• **WORK TASK**
Quote the line containing "You are a GUI" and all lines that follow it in the listing below, exactly as written.

• **PROVIDED ENTRIES**
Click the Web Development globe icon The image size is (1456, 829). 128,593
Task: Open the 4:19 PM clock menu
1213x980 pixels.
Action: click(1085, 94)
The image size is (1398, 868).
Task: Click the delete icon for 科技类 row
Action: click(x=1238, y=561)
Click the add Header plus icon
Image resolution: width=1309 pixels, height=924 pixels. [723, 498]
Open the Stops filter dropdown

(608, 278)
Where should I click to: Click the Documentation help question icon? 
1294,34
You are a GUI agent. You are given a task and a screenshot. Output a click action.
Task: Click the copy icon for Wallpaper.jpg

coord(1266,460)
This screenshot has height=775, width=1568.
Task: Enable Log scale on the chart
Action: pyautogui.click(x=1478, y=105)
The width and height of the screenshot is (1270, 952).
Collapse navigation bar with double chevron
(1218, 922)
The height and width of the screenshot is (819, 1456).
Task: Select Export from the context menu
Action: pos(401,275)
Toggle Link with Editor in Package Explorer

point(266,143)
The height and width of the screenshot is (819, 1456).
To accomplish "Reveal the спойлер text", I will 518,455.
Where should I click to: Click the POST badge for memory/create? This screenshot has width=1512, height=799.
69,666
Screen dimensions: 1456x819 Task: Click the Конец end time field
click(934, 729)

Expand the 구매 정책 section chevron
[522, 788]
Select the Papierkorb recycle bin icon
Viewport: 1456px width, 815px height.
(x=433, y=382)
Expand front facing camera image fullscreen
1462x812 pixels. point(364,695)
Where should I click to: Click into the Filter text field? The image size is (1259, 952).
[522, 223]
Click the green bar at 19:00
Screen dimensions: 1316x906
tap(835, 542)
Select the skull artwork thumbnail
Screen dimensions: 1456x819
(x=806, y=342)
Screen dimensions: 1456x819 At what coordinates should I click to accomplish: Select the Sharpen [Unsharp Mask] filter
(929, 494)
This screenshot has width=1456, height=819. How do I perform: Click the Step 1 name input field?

• **SOLUTION TO THIS PROBLEM**
You are a GUI agent. You are given a task and a screenshot. Output a click action.
Task: Click the copy icon for Wallpaper.jpg

coord(1266,460)
This screenshot has height=775, width=1568.
Task: Enable Log scale on the chart
Action: pyautogui.click(x=1478, y=105)
The width and height of the screenshot is (1270, 952).
Collapse navigation bar with double chevron
(1218, 922)
The height and width of the screenshot is (819, 1456).
Task: Select Export from the context menu
Action: pos(401,275)
Toggle Link with Editor in Package Explorer

point(266,143)
The height and width of the screenshot is (819, 1456).
To accomplish "Reveal the спойлер text", I will 518,455.
Where should I click to: Click the POST badge for memory/create? This screenshot has width=1512, height=799.
69,666
Screen dimensions: 1456x819 Task: Click the Конец end time field
click(934, 729)

Expand the 구매 정책 section chevron
[522, 788]
Select the Papierkorb recycle bin icon
Viewport: 1456px width, 815px height.
(x=433, y=382)
Expand front facing camera image fullscreen
1462x812 pixels. point(364,695)
Where should I click to: Click into the Filter text field? The image size is (1259, 952).
[522, 223]
Click the green bar at 19:00
Screen dimensions: 1316x906
tap(835, 542)
Select the skull artwork thumbnail
Screen dimensions: 1456x819
(x=806, y=342)
Screen dimensions: 1456x819 At what coordinates should I click to accomplish: Select the Sharpen [Unsharp Mask] filter
(929, 494)
This screenshot has width=1456, height=819. How do I perform: Click the Step 1 name input field?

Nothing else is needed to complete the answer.